Various OpenSL implementations do not guarantee that on all devices it will be possible to achieve the desired (up to 40 ms.) Level of delays when passing the audio signal to the "fast mixer" of Android. However, if you make modifications in Media Server, HAL, in the ALSA driver, various devices can, with varying degrees of success, show good results in processing audio with low latency. In the course of a study devoted to studying what is needed to increase the response speed when working with sound on Android, we implemented the corresponding solution on the Dell Venue 8 7460 tablet.

As a result of the experiments, a hybrid system for processing media data was created. In it, the stream processing the input data is controlled by a dedicated fast server that processes the original audio signal. Then the signal is transmitted to the media server, implemented in Android, which uses the stream of "fast mixer". Servers that process input and output data use the OpenSL Sched_FIFO scheduling engine.


Implementation of fast sound processing, drawing provided by Eric Serre (Eric Serre)

As a result of the modifications made, it is possible to achieve a completely acceptable RTL of 45 milliseconds. This implementation relies on the Intel Atom SoC and on the features of the device used in the experiment. The test was conducted on the Intel Software Development Platform and is available through the Intel Partner Software Development Program.

The implementation of OpenSL and the SCHED_FIFO scheduling policy demonstrate the efficient processing of real-time sound. It should be noted that this implementation is not available on all devices, as it was created for the aforementioned tablet computer, taking into account its software and hardware features.

In order to find out how the sound processing technique presented in this material will show itself on other devices, it is necessary to conduct appropriate tests. After conducting such tests, we can provide the results to the partner developers.

conclusions

We discussed the features of using OpenSL to create a callback function and a buffer queue in an application that processes audio on Android.
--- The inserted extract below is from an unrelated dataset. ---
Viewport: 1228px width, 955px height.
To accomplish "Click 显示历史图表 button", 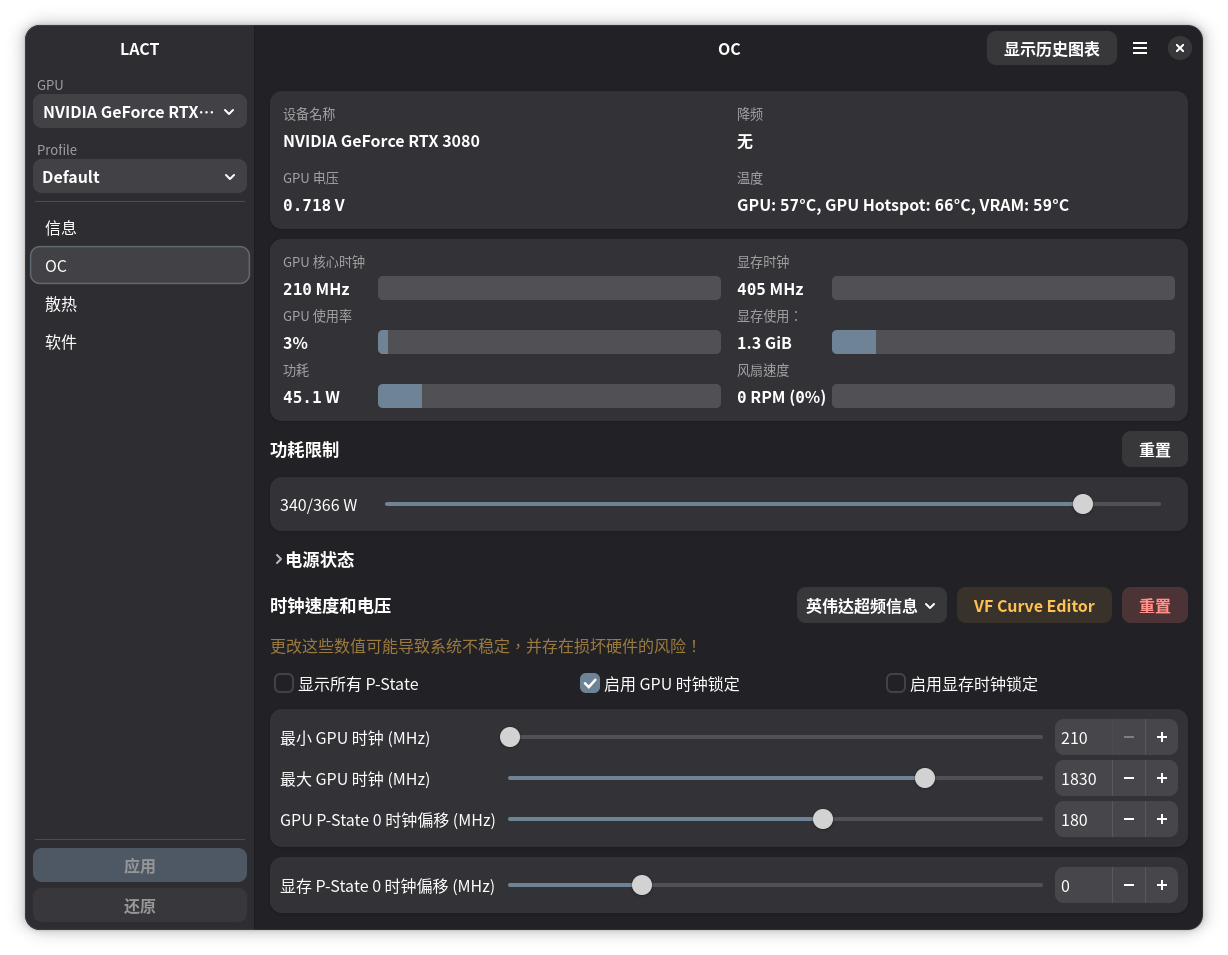I will click(1051, 48).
In addition, it reflects the efforts Intel has made to achieve the ability to work with sound with low latency using a modified Media Framework.

In order to implement such a system on your own, follow the recommendations of Google and take into account the features of building applications for fast sound processing, which we described in this article. The results obtained allow us to say that reducing the delay in processing audio data on Android is a very real task, but the battle for the speed of sound on the Android x86 platform continues.